** Opening Source records block **

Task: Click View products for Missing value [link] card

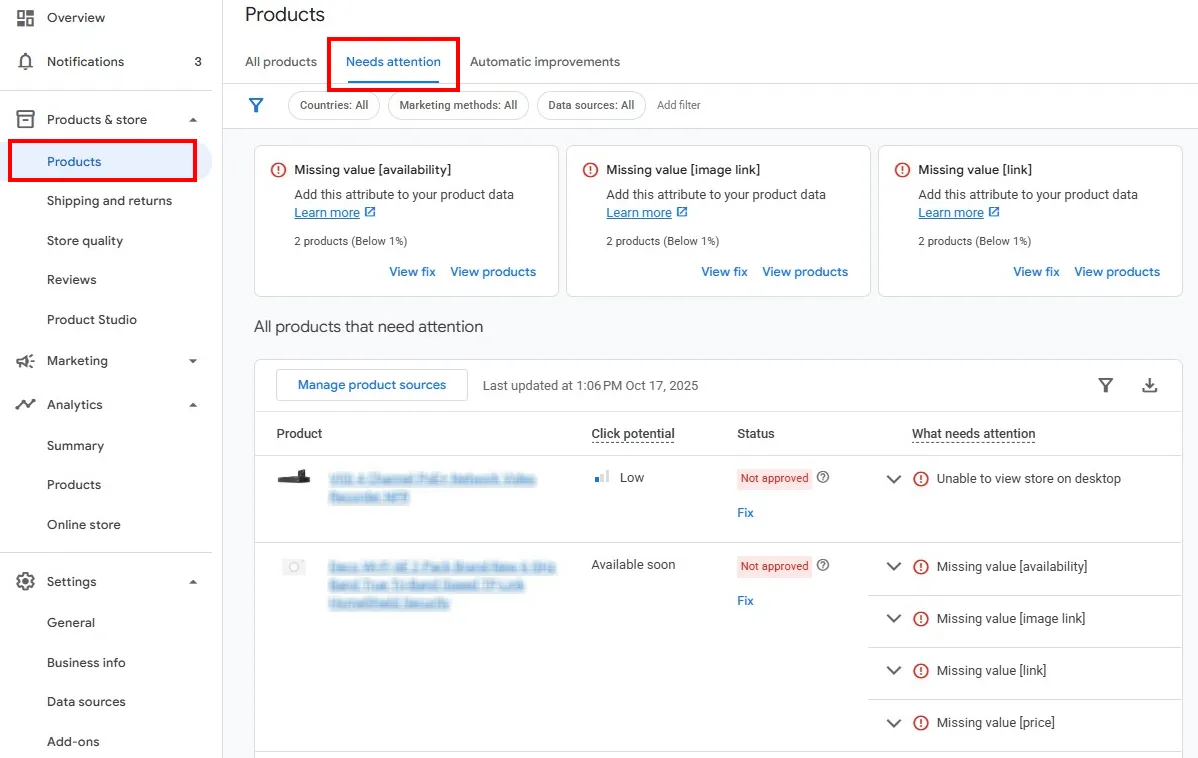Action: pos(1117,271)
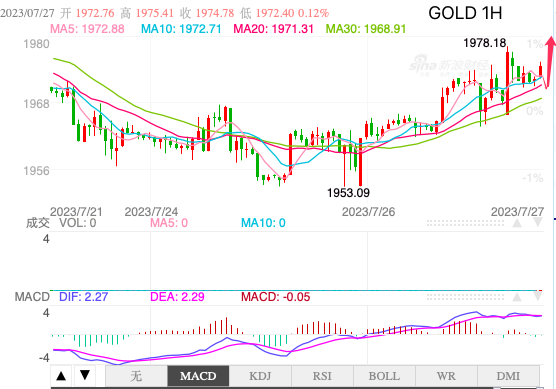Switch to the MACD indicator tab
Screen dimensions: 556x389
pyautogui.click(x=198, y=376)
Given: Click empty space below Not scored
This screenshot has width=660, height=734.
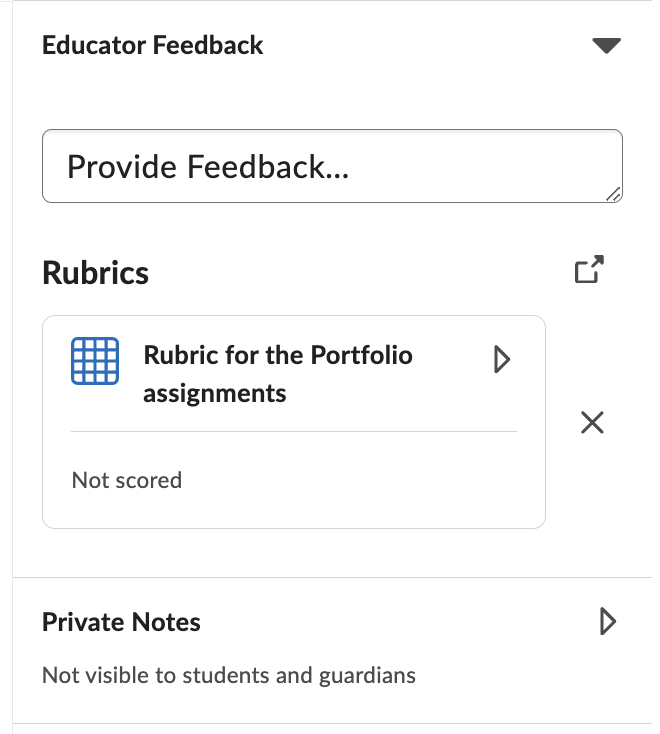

** Closing Source records block **
** Opening Source records block **

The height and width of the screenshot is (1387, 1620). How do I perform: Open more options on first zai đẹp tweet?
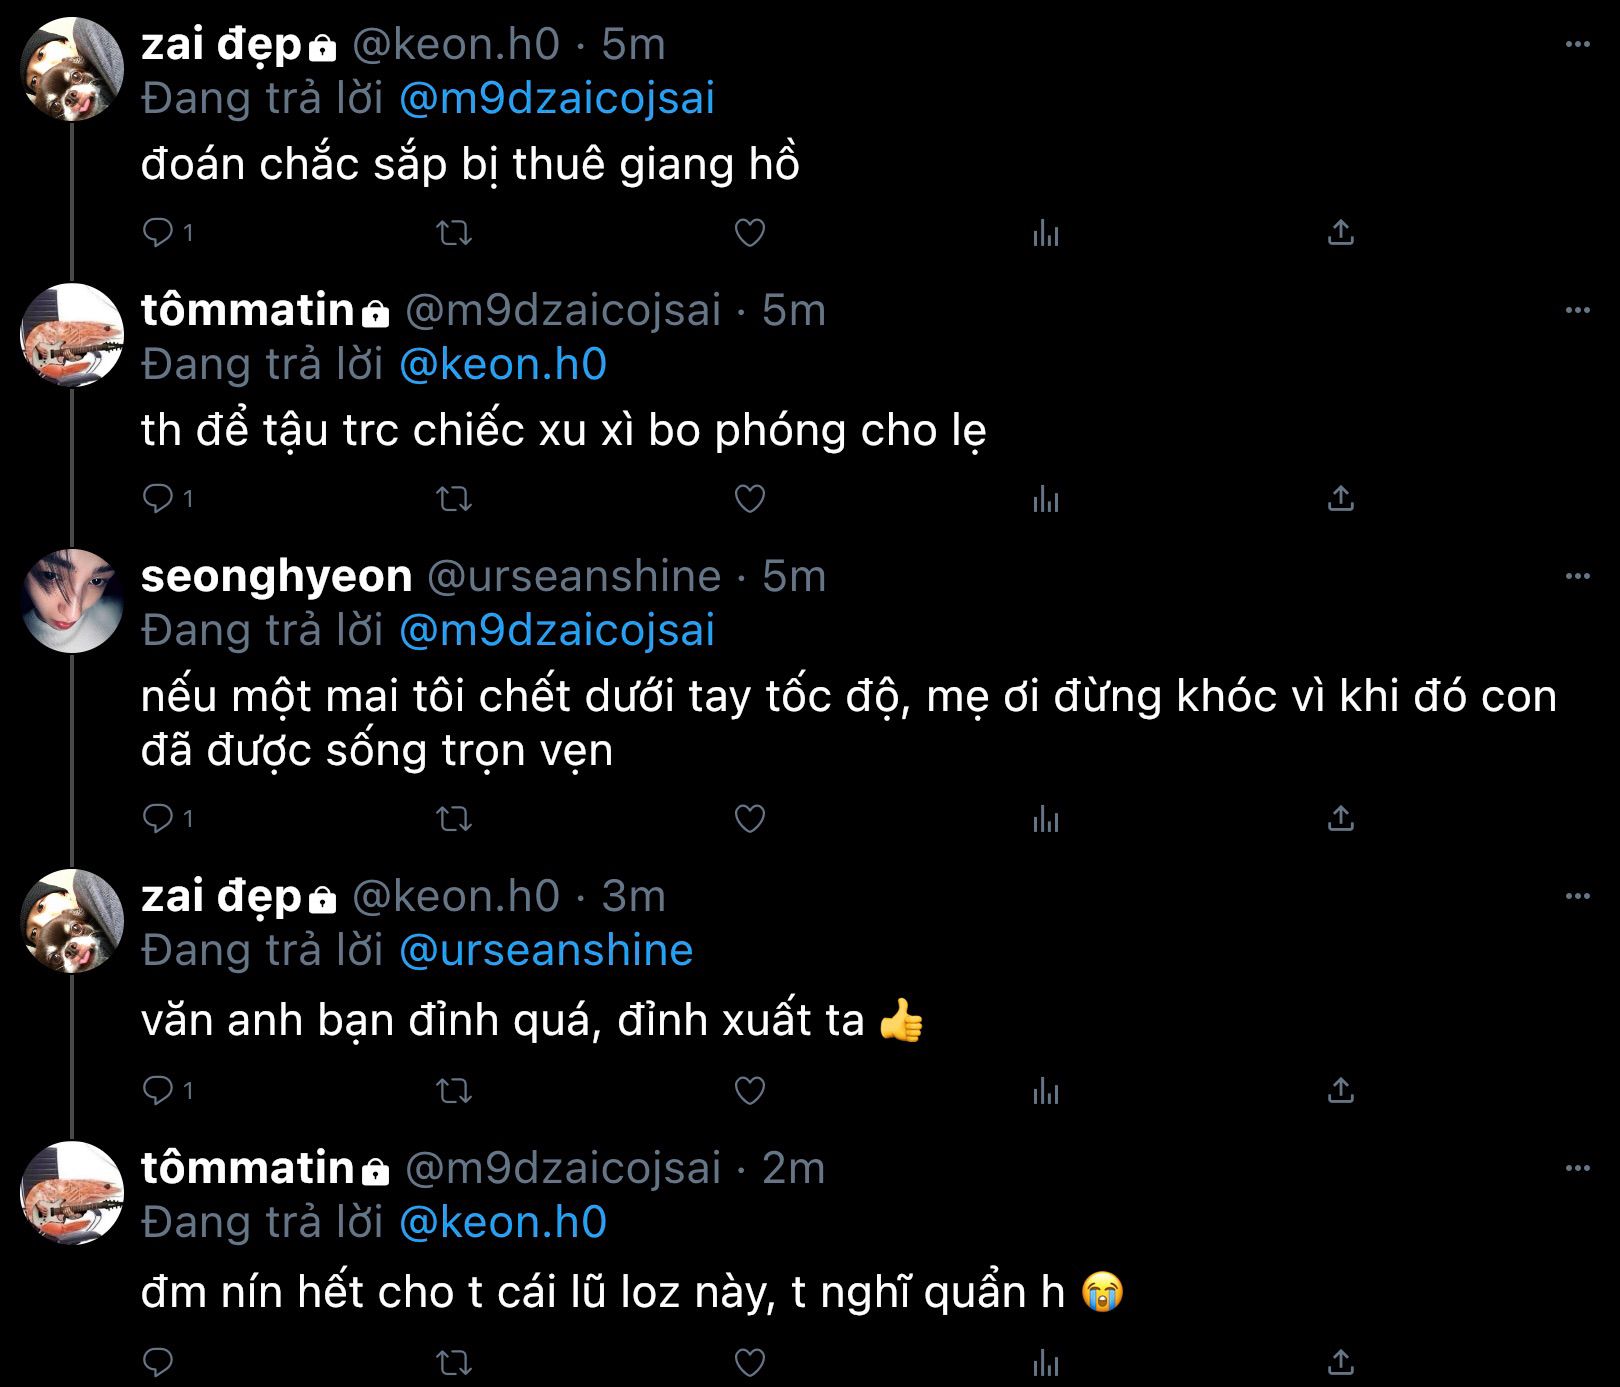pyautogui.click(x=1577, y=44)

** Closing Source records block **
** Opening Source records block **

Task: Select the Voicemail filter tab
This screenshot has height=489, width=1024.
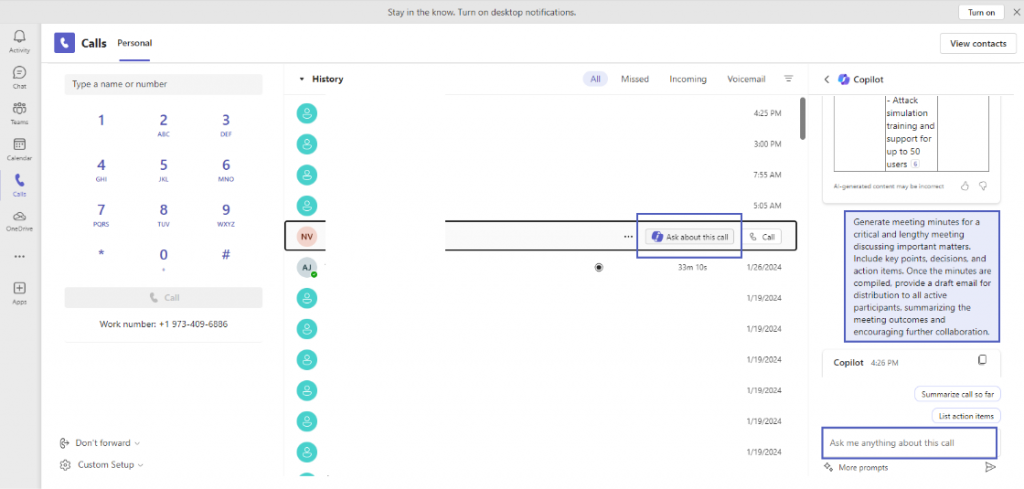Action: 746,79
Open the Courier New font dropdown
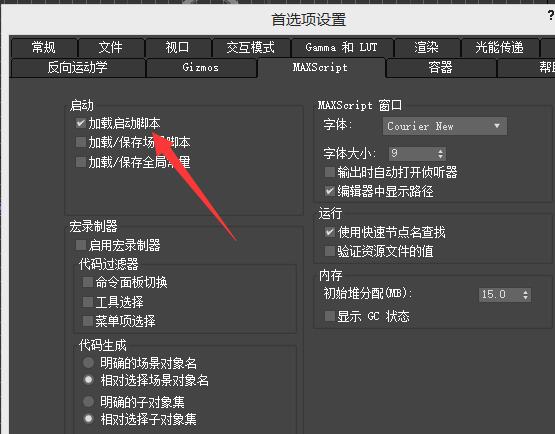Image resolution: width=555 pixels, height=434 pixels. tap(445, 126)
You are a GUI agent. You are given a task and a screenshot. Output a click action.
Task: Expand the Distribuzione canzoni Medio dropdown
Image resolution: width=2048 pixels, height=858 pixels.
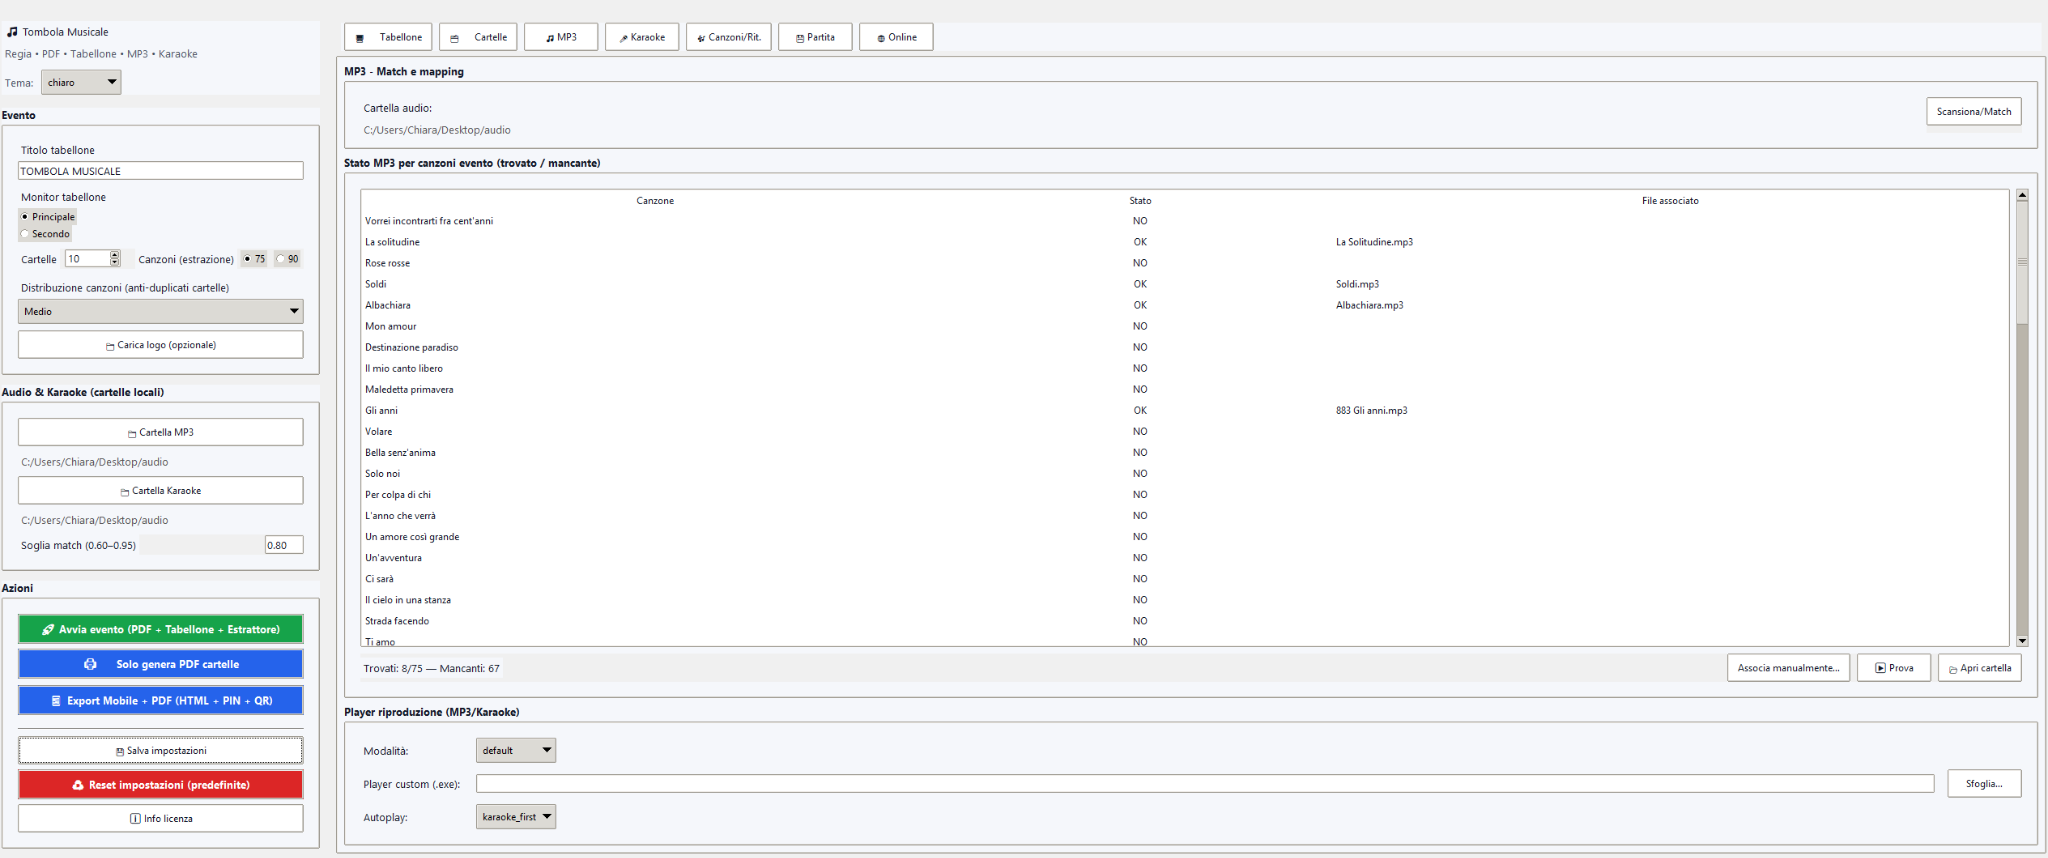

** Closing Source records block **

Above are some records. Reproduce the lines from the one with "Task: Click View" down to the one with "This screenshot has width=660, height=734.", keeping both, and leave every picture out.

Task: Click View products for Missing value [link] card

Action: pos(1117,271)
Switch to the MACD indicator tab
Screen dimensions: 556x389
pyautogui.click(x=198, y=376)
Given: Click empty space below Not scored
This screenshot has width=660, height=734.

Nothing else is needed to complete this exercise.